The paper details a new tool which is a program that analyzes and reports potential memory safety bugs in unsafe Rust. What the tool is interesting and did uncover several issues, the more interesting part of the paper is just the discussion about the types of issues Rudra is looking for, and thus the types of bugs one might find in Rust code. It looks for three types of issues:

Panic Safety - In Rust panic is used as a singal that the current program has entered an unrecoverable state. Upon panic Rust will unwind the call stack and release all the resources held by the thread on the way up. This helps ensure resources don’t leak when a panic happens, the problem is on the how that interacts with unsafe code. Unsafe code often will temporarily violate Rust’s guarantees, like creating an object that bypasses Rust’s ownership system by extending the object lifetime, or creating uninitialized variaibles, and then will fix up the inconsistency later in the code. If a panic happens between the bypass and the resolution the destructors of a variaible will run. Not realizing the object is in a problematic state may lead to vulnerable situations such as double frees or uninitialized use of memory.

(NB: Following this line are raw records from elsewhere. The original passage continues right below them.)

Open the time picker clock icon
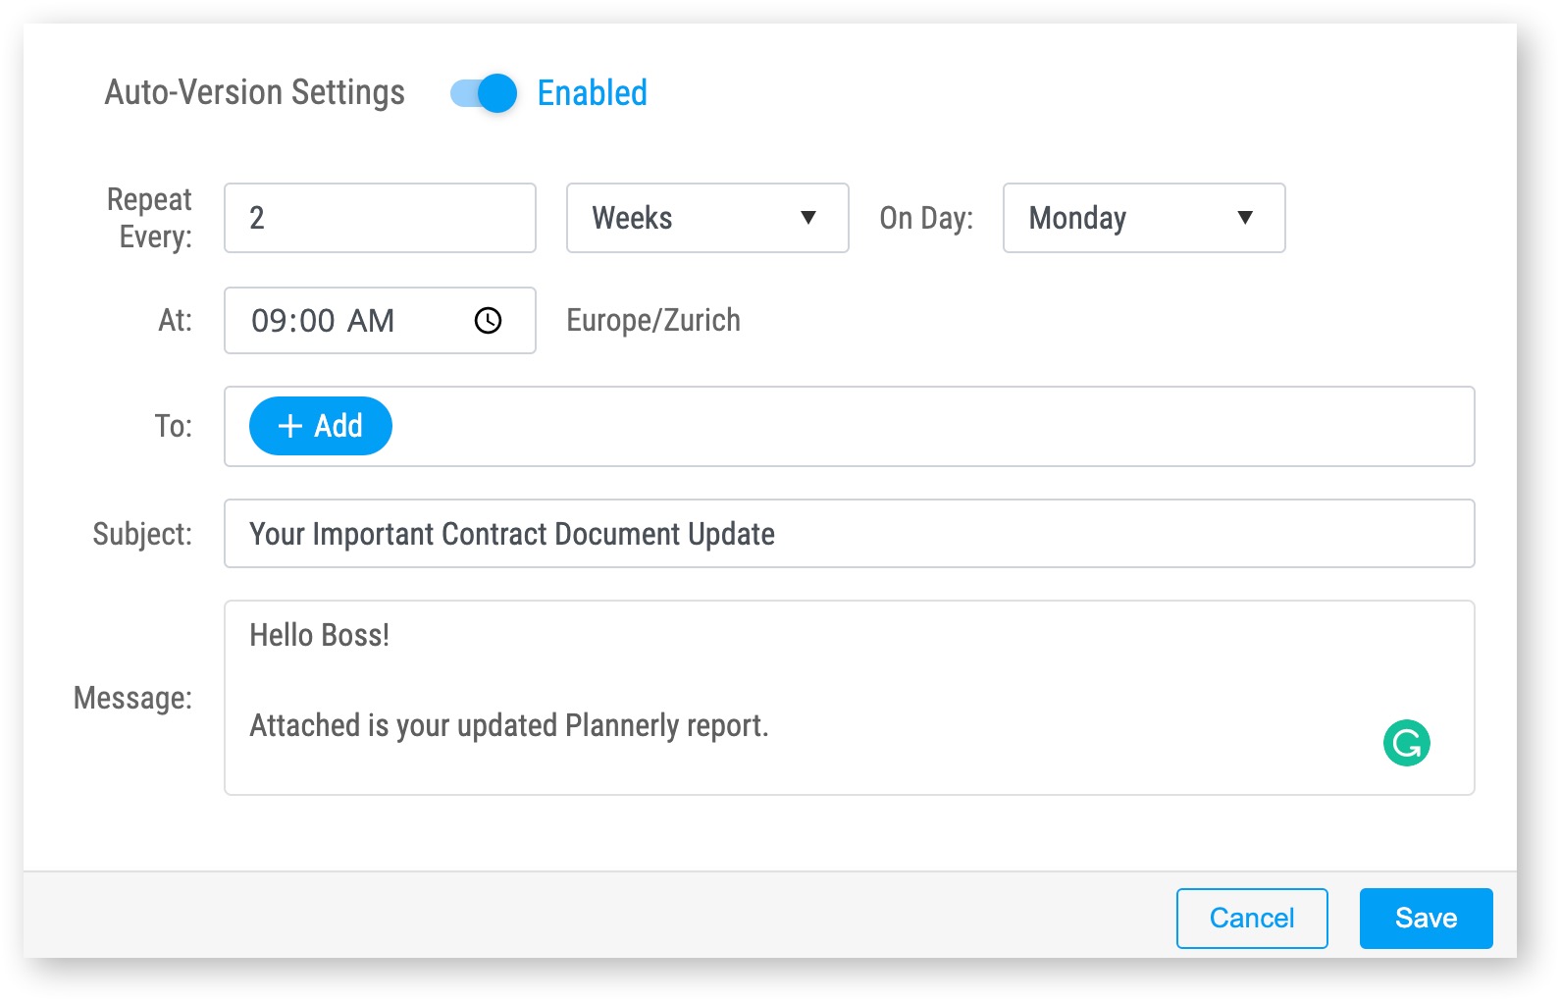This screenshot has height=1001, width=1560. (488, 321)
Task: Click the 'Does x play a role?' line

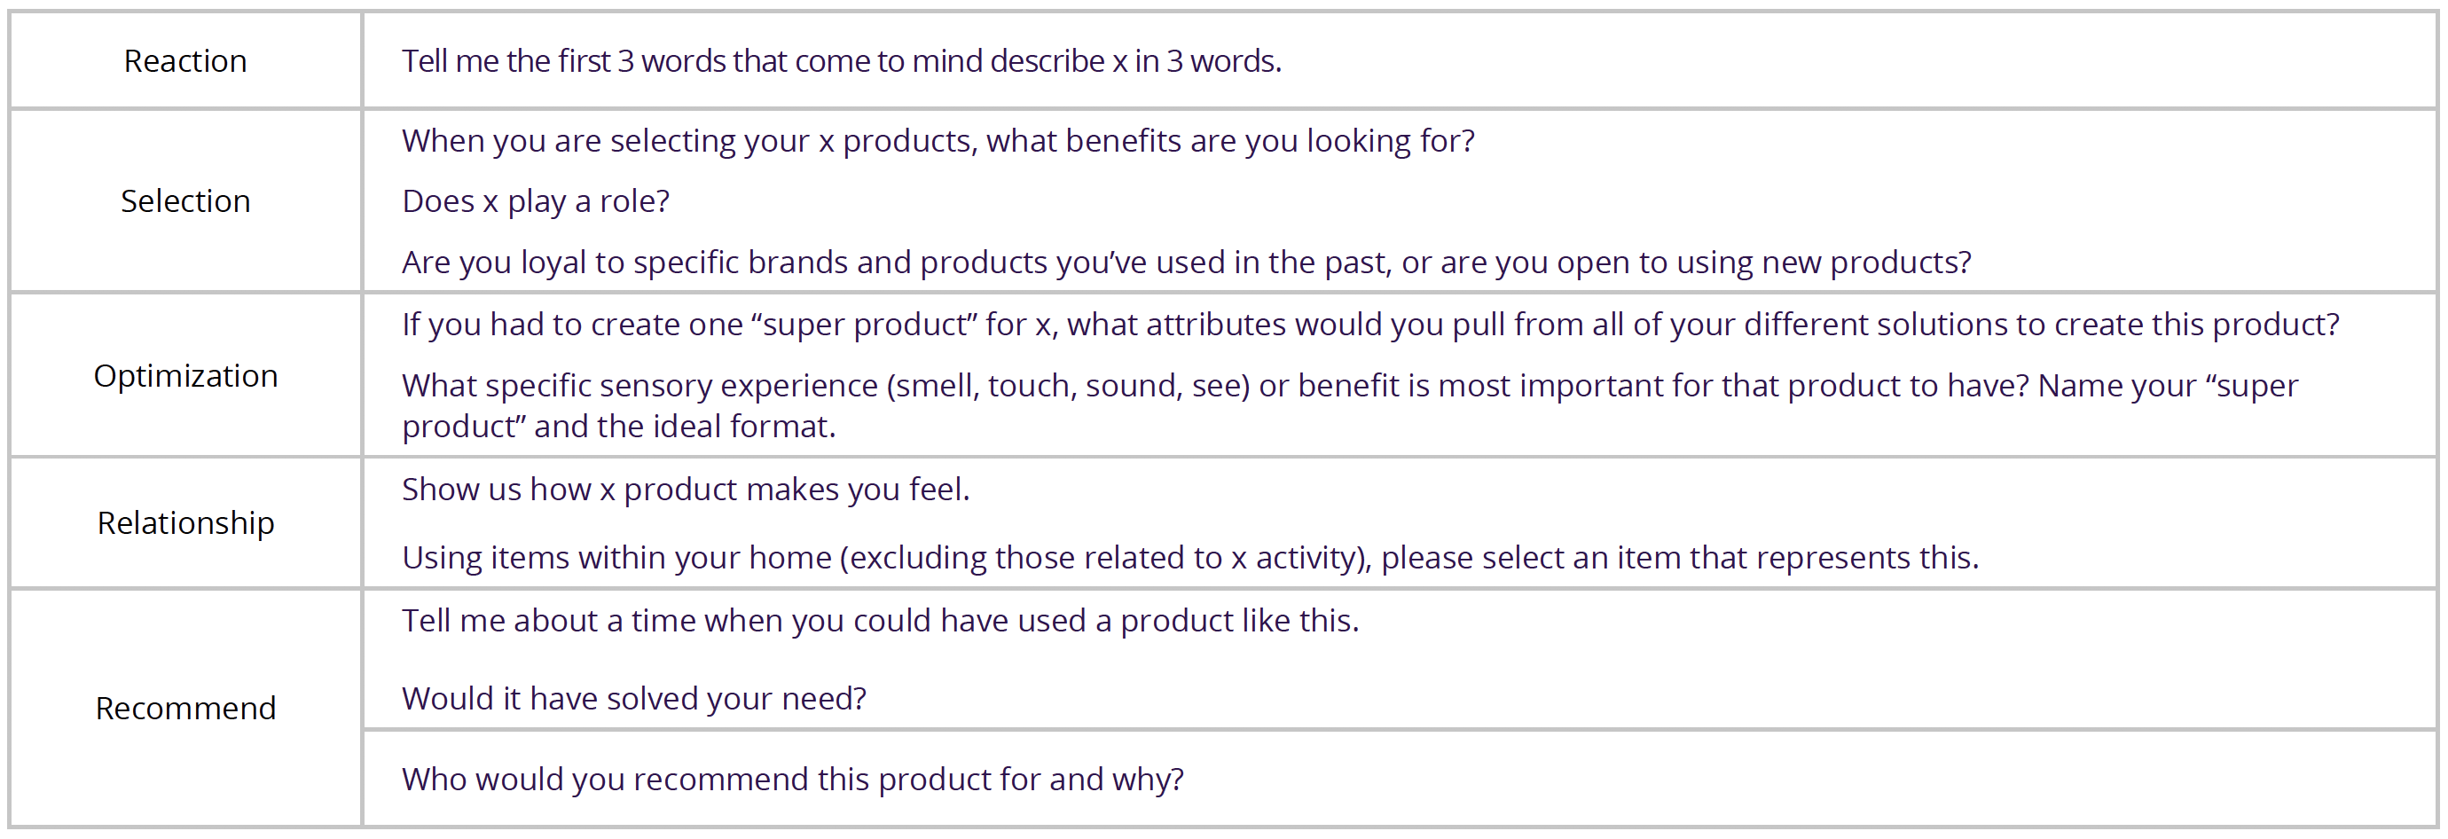Action: (x=535, y=201)
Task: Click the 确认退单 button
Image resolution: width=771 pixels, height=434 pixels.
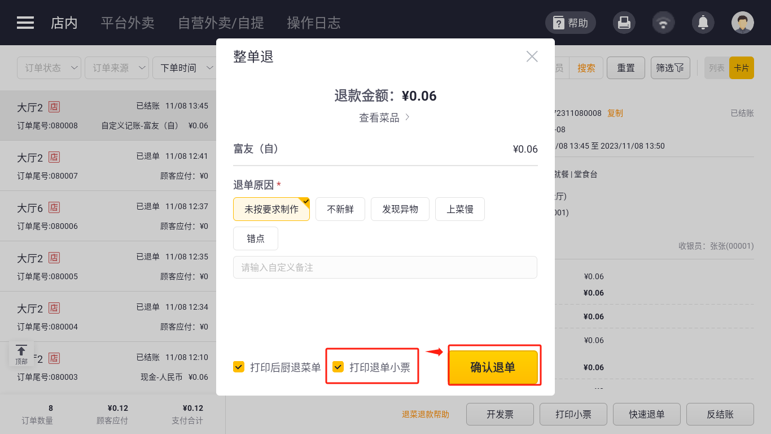Action: pyautogui.click(x=493, y=367)
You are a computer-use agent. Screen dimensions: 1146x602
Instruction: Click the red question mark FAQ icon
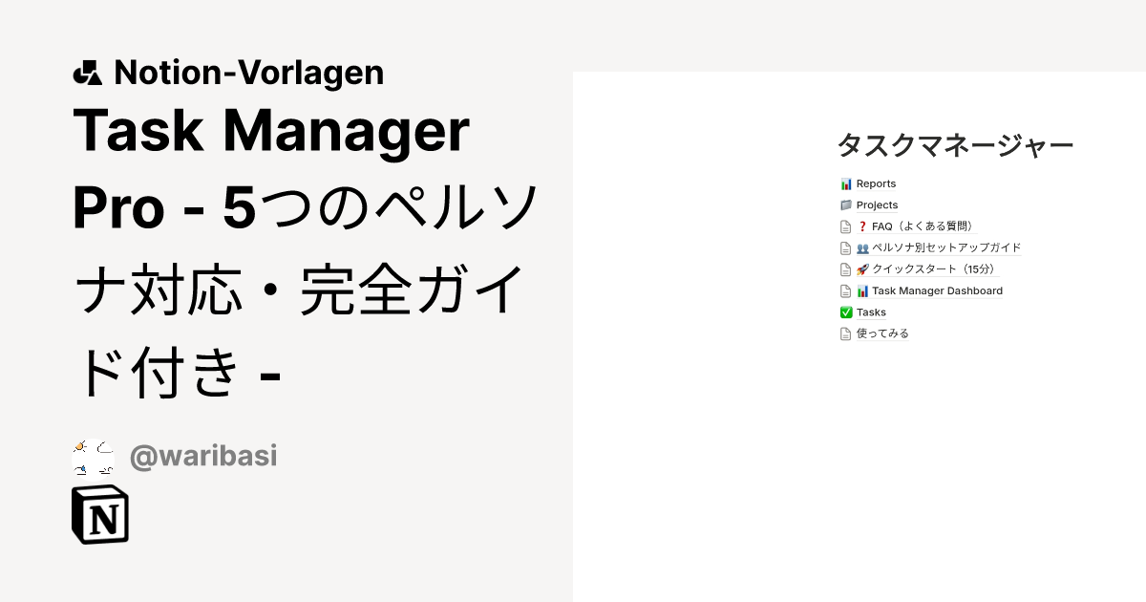point(862,226)
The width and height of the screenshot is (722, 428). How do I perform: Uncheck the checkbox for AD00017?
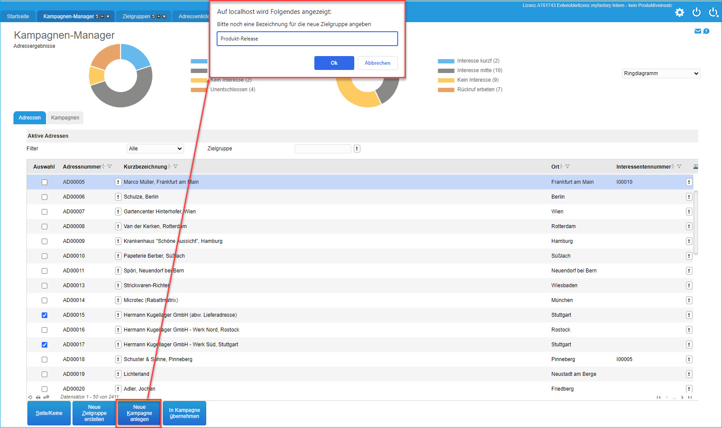[44, 345]
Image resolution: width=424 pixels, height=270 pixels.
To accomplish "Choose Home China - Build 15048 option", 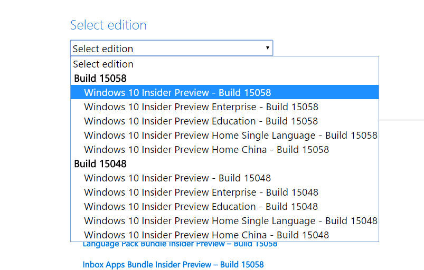I will (206, 235).
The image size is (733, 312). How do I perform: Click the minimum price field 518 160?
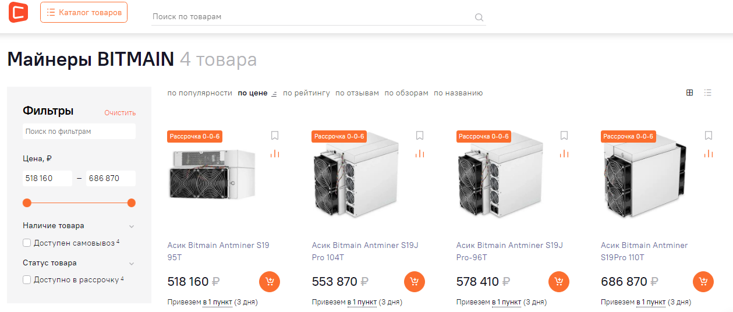click(47, 178)
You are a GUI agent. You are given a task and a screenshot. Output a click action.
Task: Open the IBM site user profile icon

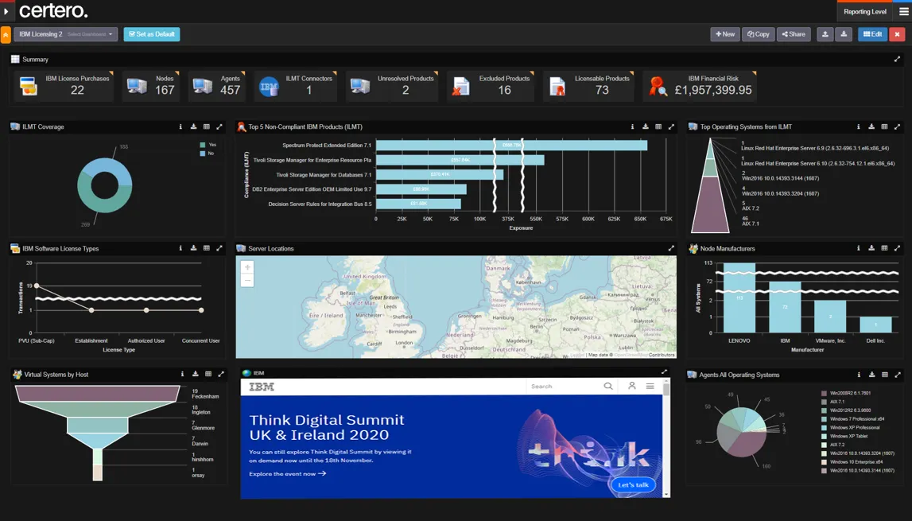pos(631,386)
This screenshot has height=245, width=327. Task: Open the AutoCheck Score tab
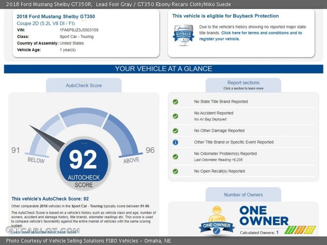click(84, 85)
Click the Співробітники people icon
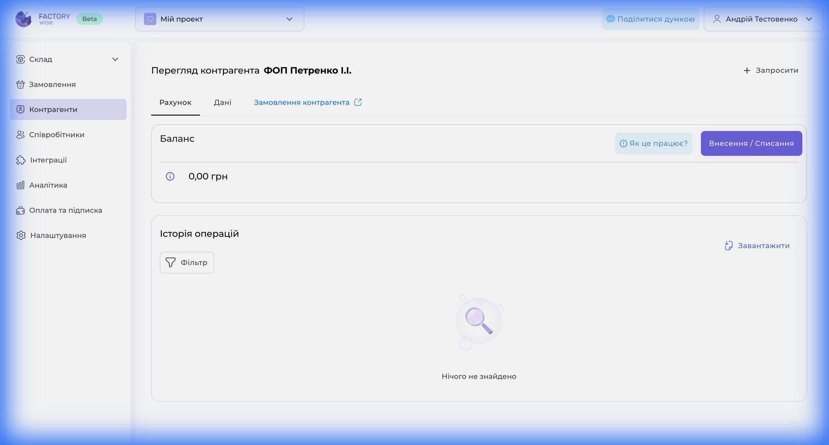The image size is (829, 445). click(20, 135)

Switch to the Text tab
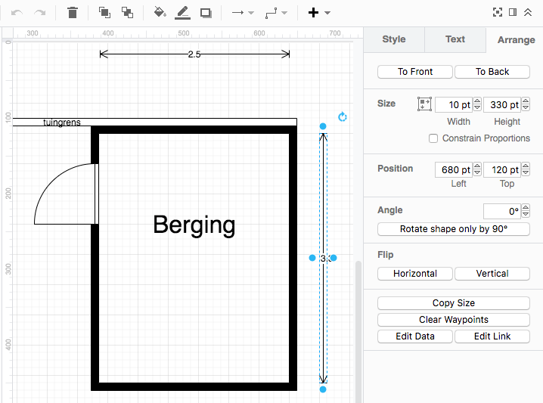455,39
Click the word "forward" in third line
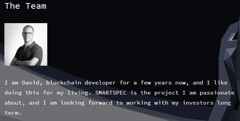The height and width of the screenshot is (121, 240). pyautogui.click(x=101, y=103)
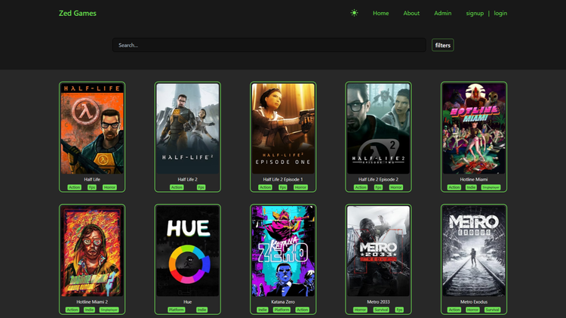Click the login link
Screen dimensions: 566x318
tap(500, 13)
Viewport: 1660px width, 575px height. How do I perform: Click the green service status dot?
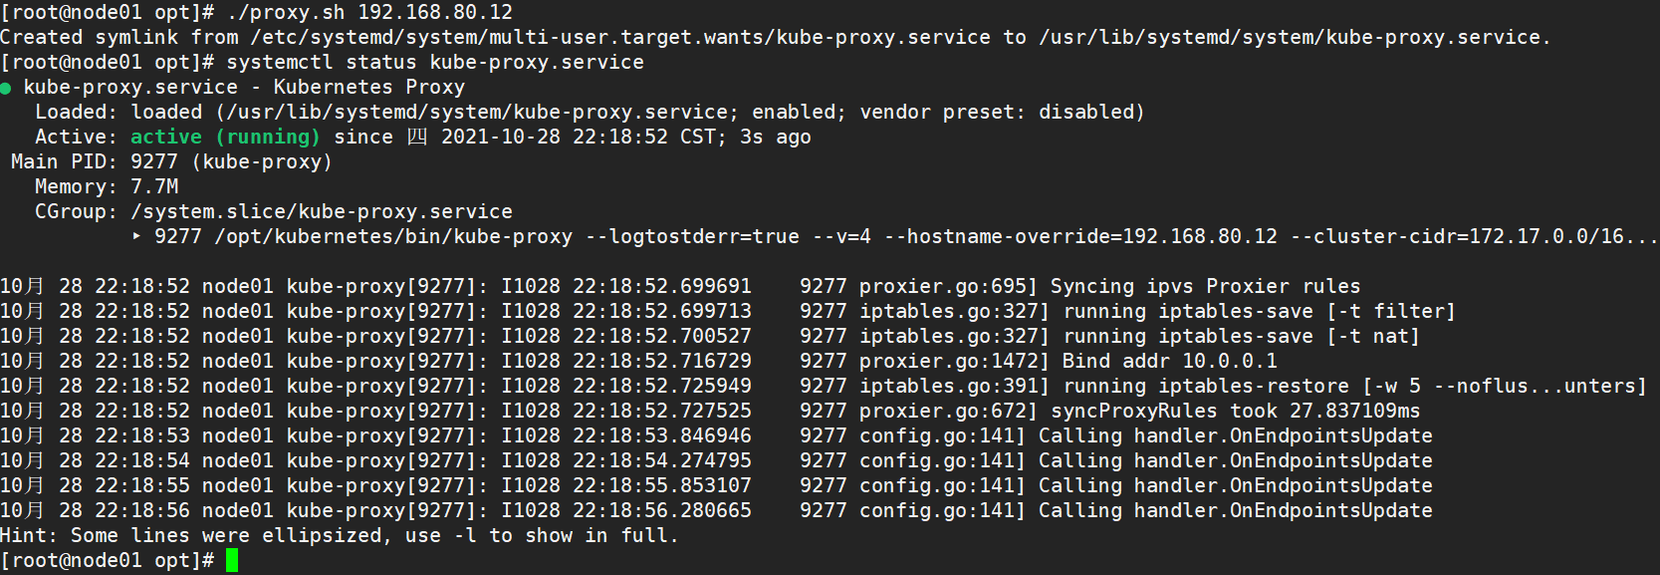coord(6,89)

Higher-Over Safety Invariant - In Rust, a safe-function cannot invoke any undefined behavior, it can only act within the safety invariant provided by the compiler, and the compiler will enforce these things. Unsafe code however must check their assumptions directly. The authors of the paper point to three mistakes regarding incorrect asusmptions that are often made by developers:

  • Logical Consisency - Assuming the inputs will always respect certain logical constraints such as the property of total order.
  • Purity - The same input will always result in the same output
  • Semantic Restrictions

If unsafe code makes any of these assumptions then they may introduce vulnerability.

Propagating Send/Sync in Generic Types - The Send and Sync traits govern Rust’s thread safety. Send indicating that a type can be sent to other threads, Sync, that a type can be referenced concurrently by multiple threads. If a type only contains fields that have the trait then they will inherit the trait, otherwise developers need to manually implement Send and Sync. Its important to note that these must be safe for all uses, when there is a manual implementation it must be updated when new APIs are added to the type. A developer, unaware of the manual implementation may forget to do so.

Another Send/Sync situation is when generic types are involved. There might be some clear conditional bound like if the inner type has the traits then the generic type has it. With Vec<T> for example, if the inner type T has the traits then the Vec will also. The rules for this can become rather unintuitive and may not be properly captured by the bound the developer writes.

For example, the official futures library provides MappedMutexGuard<_, T, U> has it the Send and Sync traits bound only to the type of T but not U leading to a thread-safety issue.